Step 3—Define the problem
Often children have misinterpreted what their friend was trying to accomplish and it is easier to solve the problem when you all understand what really happened. State the problem acknowledging both, or all the children’s needs. Here is a suggestion for what to say:
It sounds like you wanted to … and you wanted to … What should we do so that everyone can be happy?
Step 4—Generate lots of ideas
Help the children think of as many ideas as possible. Don’t pass judgement on the feasibility of the ideas at this step. The real benefit of this step is the ability to think of alternatives. Remember to:
Write down the ideas—it makes it feel more important to the kids.
Encourage different ideas.
Focus on the children’s ideas, but if they are young, it is okay to give some suggestions.
Review the problem to help the children stay on track.
Step 5—Evaluate the ideas
Ask the children what they think might happen if they choose a specific idea or another. Let them know if you think an idea is unsafe or really inappropriate, but resist passing judgement based on your own sense of fairness. Ask the kids to think about if an idea can really work for everyone. If no ideas seem to be acceptable for everyone, talk about how to change an idea to make it more acceptable.

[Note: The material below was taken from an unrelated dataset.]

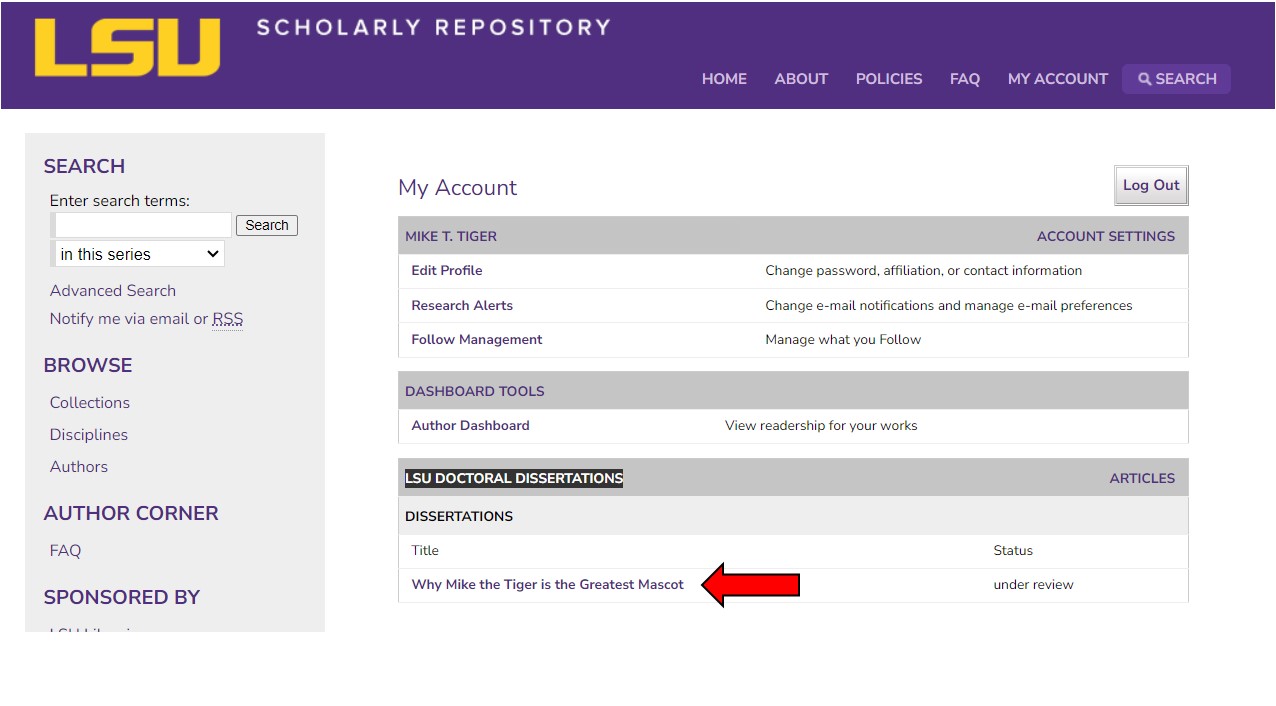Subscribe via the RSS link
Screen dimensions: 1276x706
pos(227,318)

Step 6—Help the children decide on a plan and help them follow through with it
List all the alternatives that are being considered. Remember that we need people who are happy to compromise or even give in occasionally. If you are worried that one child is being intimidated or taken advantage of by a more strong-willed child, check in with the more accommodating child.
Say something like: Are you sure it is okay with you to do it this way? You don’t have to let him/her have it her/his way. Or Does this really work for everyone?
If all the children are really okay with a plan—even if you don’t think it is entirely fair, let it go.
Follow through to make sure the children stick to the plan. Even if it seems like they might not care anymore, check in and make sure they know that the follow through is available to them. For example, if children decide to take turns with a toy and by the time it is the second child’s turn, he/she is busy doing something else, it is still important for the first child to offer the toy. If you don’t have that follow through the kids will lose faith in the process.
Be sure to congratulate the children for solving the problem!
You may be thinking, How can I possibly do this with every single little conflict my children get into? It must take so much time and we have to keep on schedule and can’t stop everything to do this all the time!
Believe me, I realize that you can’t do this for every situation, every day, but I promise that the more you do it, the better your children will get at doing it, the faster they will resolve their conflicts, and the fewer big upsets they will have.
Stephanie Agnew is the Assistant Director of Parents Place on the Peninsula. She can be reached for consultation on this and many other topics by calling 650-688-3046 or emailing her at email@example.com.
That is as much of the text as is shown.